We are of the further opinion that KRS 453.250 is remedial in nature and thus the controlling date for the application of the statute is the date of judgment and not the date of the execution of the instrument.

No contract rights of the parties have been impaired. On the contrary a public policy bar to enforcement of the express terms of the writing has been removed.

A remedy has been enlarged by legislative enactment, and we have no alternative save to enforce the clear intent of the legislature.

Whether the attorney fees to be allowed are costs or not, they are in the nature of costs and the reasonableness of the amounts are determined by the trial court. We view our position in this matter to be in line with the majority of jurisdictions. For discussions of analogous fact situations see 90 A.L.R. 538, 539 and 96 A.L.R. 1436, 1437.
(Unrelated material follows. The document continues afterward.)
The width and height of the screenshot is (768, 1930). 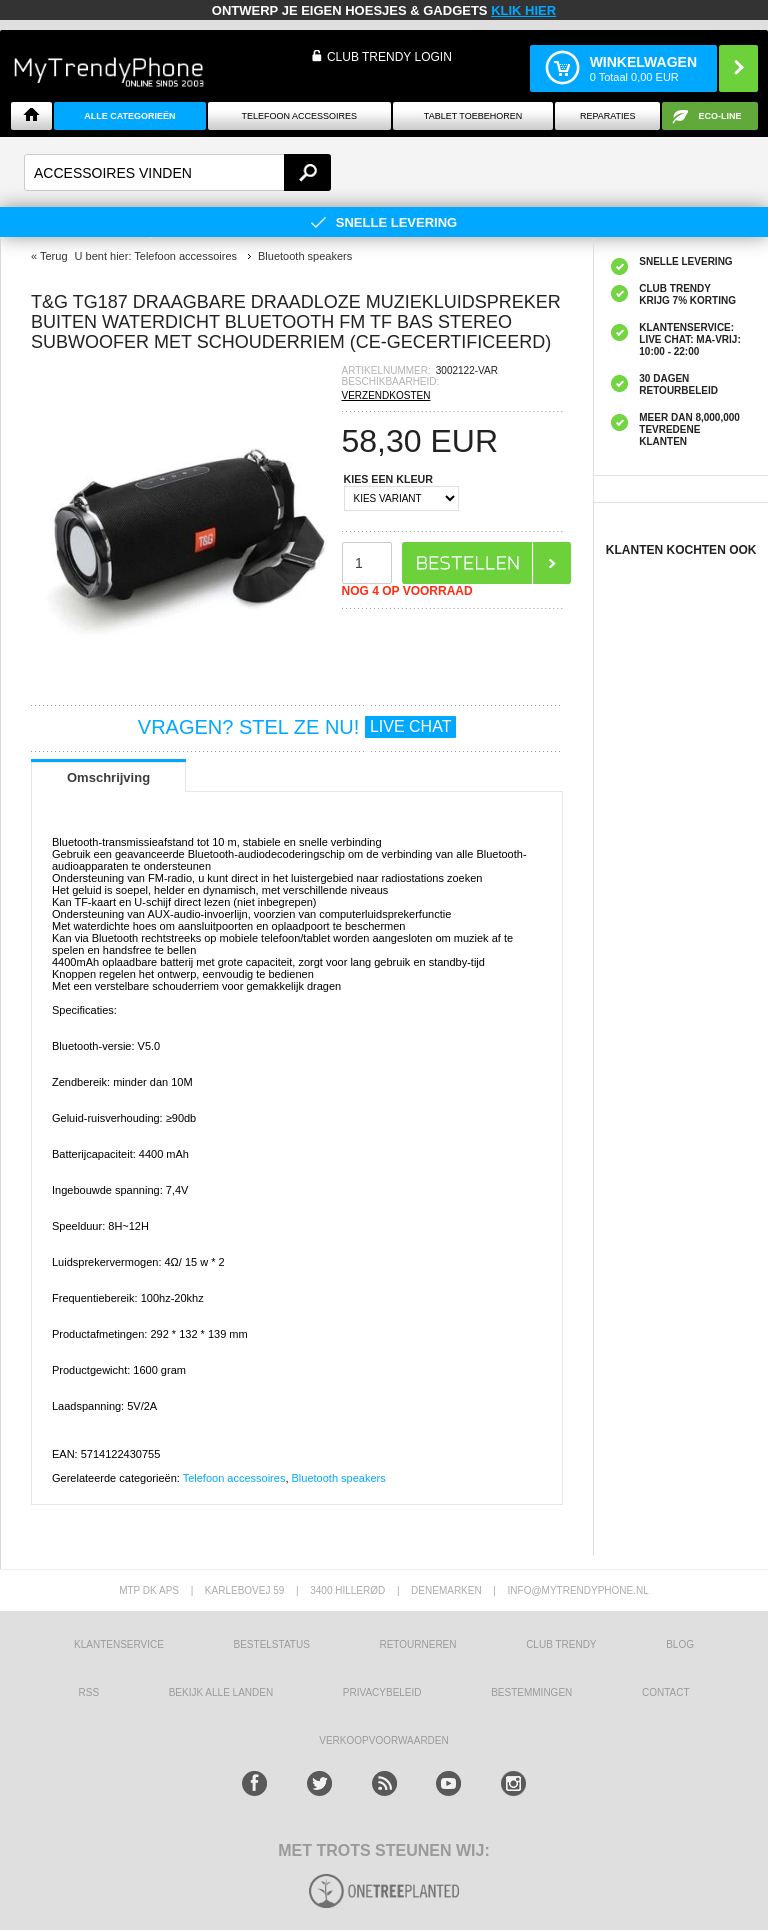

“The law as it exists at the time of the judgment which terminates the action — the time at which the right to have costs taxed accrues — rather than the law as it existed at the time when the action was commenced, generally governs the question whether costs may be allowed in an action, as well as the determination of the method of their computation. Consequently, statutes either increasing or decreasing allowable costs, including attorneys’ fees, are consistently applied to litigation pending when such statutes become effective, unless a contrary intent clearly appears from the statute.” 20 Am.Jur.2d, Costs, Sec. 8, p. 6.

Accordingly the decision of the Court of Appeals and the judgment of the trial court are reversed with directions to enter a judgment in conformity with this opinion.

PALMORE, C. J., and AKER and STERNBERG, JJ., concur. O’HARA and STEPHENS, JJ., dissent. CLAYTON, J., not sitting.





Dissenting Opinion

O’HARA, Justice,

dissenting.

I am compelled to dissent from the majority opinion for two reasons. One is that the majority has in the course of its opinion given retroactive application to a statute passed by the legislature that contained no retroactive language. We are all aware of the fact that the legislature is charged with the knowledge of its own legislation and, if it had chosen in this case to pass the statute with retroactive application, it merely had to add those words to the legislative enactment. KRS 446.080(3) states that:

“No statute shall be construed to be retroactive unless expressly so declared.” This language is clear, unambiguous and is itself sufficient to clearly indicate the legislative intent to be contrary to that expressed in the majority opinion.

Finally, aside from the semantical interpretation of equating in legal language “costs” and “attorneys fees,” it is my opinion that the retroactive applicability erroneously given by the majority in this case may possibly subject innocent members of the practicing bar to claims of malpractice for correctly advising their clients under a law which is then retroactively changed with no recourse to the lawyer to correct his prior advice.

For these reasons, I am dissenting, and I am authorized to state STEPHENS, J. joins me in this dissent.